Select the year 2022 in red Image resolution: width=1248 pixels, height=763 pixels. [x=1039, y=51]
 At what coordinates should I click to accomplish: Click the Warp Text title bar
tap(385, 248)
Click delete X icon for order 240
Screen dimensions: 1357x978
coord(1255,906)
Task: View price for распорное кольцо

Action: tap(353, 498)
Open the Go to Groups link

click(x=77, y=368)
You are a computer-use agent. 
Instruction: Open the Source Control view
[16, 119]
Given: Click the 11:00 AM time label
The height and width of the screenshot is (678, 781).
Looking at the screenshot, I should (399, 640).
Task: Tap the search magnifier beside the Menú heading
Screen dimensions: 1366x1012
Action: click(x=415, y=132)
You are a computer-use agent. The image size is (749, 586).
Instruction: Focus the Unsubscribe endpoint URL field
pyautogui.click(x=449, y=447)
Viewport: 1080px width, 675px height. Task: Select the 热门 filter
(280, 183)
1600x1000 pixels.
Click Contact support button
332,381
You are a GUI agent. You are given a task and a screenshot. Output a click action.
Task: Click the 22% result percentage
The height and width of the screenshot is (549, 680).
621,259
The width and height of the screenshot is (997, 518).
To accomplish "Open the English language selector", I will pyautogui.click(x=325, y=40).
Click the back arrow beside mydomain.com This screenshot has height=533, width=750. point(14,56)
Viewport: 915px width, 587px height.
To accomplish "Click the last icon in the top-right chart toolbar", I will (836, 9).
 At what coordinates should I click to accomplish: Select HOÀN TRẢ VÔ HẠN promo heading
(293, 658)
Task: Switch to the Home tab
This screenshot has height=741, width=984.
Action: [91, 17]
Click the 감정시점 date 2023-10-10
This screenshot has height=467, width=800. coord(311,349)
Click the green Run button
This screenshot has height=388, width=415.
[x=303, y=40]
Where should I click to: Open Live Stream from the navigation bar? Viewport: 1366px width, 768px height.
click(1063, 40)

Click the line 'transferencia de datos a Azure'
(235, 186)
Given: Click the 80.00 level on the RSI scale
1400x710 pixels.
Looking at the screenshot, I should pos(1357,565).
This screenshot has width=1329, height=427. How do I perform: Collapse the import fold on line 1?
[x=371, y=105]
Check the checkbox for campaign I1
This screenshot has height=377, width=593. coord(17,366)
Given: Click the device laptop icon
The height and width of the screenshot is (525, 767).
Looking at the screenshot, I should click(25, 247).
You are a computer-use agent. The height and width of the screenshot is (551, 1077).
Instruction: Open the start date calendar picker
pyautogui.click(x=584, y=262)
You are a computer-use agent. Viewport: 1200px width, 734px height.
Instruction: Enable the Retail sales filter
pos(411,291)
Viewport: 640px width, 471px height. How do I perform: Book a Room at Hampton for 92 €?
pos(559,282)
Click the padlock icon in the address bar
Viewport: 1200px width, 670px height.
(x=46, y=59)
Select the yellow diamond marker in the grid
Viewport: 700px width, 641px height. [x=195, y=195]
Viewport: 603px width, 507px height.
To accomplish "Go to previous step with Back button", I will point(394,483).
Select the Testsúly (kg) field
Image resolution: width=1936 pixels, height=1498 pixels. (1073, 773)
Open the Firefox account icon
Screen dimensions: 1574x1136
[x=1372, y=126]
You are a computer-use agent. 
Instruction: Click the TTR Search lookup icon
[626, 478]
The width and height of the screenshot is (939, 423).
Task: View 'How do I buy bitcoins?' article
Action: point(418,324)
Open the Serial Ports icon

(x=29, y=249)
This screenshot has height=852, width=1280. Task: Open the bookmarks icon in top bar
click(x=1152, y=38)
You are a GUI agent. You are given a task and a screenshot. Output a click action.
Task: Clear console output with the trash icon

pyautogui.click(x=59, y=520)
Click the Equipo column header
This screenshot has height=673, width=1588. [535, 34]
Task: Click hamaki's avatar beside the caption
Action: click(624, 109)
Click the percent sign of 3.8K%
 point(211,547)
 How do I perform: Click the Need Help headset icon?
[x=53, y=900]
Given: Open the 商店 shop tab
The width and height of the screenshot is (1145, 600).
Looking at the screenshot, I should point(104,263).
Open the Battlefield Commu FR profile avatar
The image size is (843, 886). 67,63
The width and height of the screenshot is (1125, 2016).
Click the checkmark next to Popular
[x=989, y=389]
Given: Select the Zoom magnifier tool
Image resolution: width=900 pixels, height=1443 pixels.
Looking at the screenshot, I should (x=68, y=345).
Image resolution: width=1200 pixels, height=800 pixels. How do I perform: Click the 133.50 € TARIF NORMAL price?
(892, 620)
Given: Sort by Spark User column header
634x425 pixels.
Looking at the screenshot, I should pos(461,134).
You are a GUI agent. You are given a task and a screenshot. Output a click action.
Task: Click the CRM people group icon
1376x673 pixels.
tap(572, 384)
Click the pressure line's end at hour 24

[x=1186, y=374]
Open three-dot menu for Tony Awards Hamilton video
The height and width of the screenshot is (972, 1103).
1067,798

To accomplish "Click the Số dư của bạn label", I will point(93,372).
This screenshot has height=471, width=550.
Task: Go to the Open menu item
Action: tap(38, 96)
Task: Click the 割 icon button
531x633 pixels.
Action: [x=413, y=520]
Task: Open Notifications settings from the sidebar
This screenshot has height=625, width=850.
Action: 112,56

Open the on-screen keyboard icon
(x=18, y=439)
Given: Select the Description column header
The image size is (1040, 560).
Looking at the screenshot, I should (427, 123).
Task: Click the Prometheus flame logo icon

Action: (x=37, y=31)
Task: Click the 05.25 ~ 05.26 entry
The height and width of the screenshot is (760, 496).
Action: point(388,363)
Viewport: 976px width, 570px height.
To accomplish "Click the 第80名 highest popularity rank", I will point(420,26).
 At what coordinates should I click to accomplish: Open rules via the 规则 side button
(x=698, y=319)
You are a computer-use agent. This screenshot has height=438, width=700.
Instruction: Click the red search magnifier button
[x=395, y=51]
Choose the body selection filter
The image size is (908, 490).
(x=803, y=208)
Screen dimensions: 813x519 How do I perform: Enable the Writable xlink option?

+ + + +

Exercise requirements: Copy out each line of the listing that holds "computer".

Completed task:
You are a computer-use agent. 
You are a computer-use agent. The image size is (749, 586).
You are a computer-use agent. The height and width of the screenshot is (551, 1077).
You are a computer-use agent. Viewport: 1200px width, 734px height.
You are a computer-use agent. 
You are a computer-use agent. This screenshot has height=438, width=700.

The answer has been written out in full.